ObjectiveTo evaluate the presence of sleep disorders and its associations with exercise capacity and daily physical activity levels among children and adolescents with CF. MethodsChildren age 6–18 years with a diagnosis of CF were recruited. Information regarding sociodemographic profile, pulmonary function and nutritional status were collected. Sleep disorders (polysomnography), exercise capacity (modified shuttle test - MST) and daily physical activity levels (questionnaire and five days accelerometer use) were evaluated. ResultsThirty-one patients, median age of 9.6 years and forced expiratory volume in 1 s (FEV1) of 68.1 ± 24.4%, were included. Obstructive sleep apnea syndrome (OSAS) was present in 32.3% and nocturnal hypoxemia in 29%. The MST distance correlated with the mean peripheral oxyhemoglobin saturation (SpO2) during sleep (r = 0.40) and the percent of total sleep time with SpO2<90% (r = −0.49). The final MST SpO2 correlated with the occurrence of OSAS (r = −0.48) and mean nocturnal SpO2 (r = 0.45).

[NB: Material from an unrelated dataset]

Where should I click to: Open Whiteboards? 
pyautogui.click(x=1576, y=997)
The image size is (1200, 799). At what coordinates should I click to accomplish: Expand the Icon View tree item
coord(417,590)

Sedentary activities, as measured by accelerometry, correlated with sleep architecture, including the percent of stage II (r = 0.60) and rapid eye movement (REM) stage sleep (r = −0.37). Patients with OSAS and nocturnal hypoxemia presented lower values (p < 0.05) of distance and final SpO2 in the MST. Nocturnal hypoxemia was the main variable to influence exercise capacity (r2 = 0.521). ConclusionSleep disorders are distinctively related with exercise capacity and daily physical activity levels, as nocturnal hypoxemia is associated with exercise intolerance and sleep architecture disorders are associated with sedentary physical activity levels.